▸ INSTRUCTIONS TO FOLLOW
Using the records below, write out the line with "Instruction: Click the green" and each line after it through the final one, exactly, and only those.

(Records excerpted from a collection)
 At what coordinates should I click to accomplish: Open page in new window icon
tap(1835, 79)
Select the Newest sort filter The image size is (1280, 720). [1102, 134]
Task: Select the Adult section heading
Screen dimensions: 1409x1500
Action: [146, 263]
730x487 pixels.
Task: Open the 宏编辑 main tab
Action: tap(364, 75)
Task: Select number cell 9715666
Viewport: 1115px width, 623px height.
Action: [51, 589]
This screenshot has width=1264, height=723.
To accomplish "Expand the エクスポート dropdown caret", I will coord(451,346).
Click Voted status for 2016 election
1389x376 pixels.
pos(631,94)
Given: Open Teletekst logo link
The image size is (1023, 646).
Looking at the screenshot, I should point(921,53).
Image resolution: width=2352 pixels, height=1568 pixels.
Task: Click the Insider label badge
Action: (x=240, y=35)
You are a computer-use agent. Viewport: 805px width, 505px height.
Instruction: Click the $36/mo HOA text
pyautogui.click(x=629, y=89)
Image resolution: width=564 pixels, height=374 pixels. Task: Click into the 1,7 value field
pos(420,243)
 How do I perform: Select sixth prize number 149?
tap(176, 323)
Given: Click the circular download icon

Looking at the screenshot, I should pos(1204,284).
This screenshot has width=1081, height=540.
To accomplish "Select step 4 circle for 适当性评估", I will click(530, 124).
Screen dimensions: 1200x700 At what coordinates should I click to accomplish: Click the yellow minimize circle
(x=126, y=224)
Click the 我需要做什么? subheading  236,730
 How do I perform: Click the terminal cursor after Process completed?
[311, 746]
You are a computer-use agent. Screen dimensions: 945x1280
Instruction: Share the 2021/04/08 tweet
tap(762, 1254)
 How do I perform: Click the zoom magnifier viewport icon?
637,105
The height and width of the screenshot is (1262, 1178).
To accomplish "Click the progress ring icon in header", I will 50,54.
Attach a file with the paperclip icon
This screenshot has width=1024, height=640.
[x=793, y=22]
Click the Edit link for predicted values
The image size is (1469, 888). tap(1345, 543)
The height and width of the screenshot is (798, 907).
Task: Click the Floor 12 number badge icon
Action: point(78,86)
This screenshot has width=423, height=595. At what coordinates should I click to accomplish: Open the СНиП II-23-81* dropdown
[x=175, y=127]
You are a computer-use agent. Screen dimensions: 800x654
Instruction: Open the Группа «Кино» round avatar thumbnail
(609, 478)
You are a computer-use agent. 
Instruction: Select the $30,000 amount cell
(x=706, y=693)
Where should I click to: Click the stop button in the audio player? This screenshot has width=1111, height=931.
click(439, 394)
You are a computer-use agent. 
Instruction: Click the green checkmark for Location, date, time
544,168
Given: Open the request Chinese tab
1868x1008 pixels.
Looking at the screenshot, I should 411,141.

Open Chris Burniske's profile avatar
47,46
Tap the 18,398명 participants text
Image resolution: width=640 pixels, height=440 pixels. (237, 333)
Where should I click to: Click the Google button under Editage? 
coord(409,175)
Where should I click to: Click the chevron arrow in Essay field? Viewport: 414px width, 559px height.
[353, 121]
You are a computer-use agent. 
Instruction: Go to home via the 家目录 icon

▸ WRITTEN SOLUTION
Instruction: Click the green checkmark for Location, date, time
544,168
Given: Open the request Chinese tab
1868x1008 pixels.
Looking at the screenshot, I should 411,141.

Open Chris Burniske's profile avatar
47,46
Tap the 18,398명 participants text
Image resolution: width=640 pixels, height=440 pixels. (237, 333)
Where should I click to: Click the Google button under Editage? 
coord(409,175)
Where should I click to: Click the chevron arrow in Essay field? Viewport: 414px width, 559px height.
[353, 121]
You are a computer-use agent. 
Instruction: Go to home via the 家目录 icon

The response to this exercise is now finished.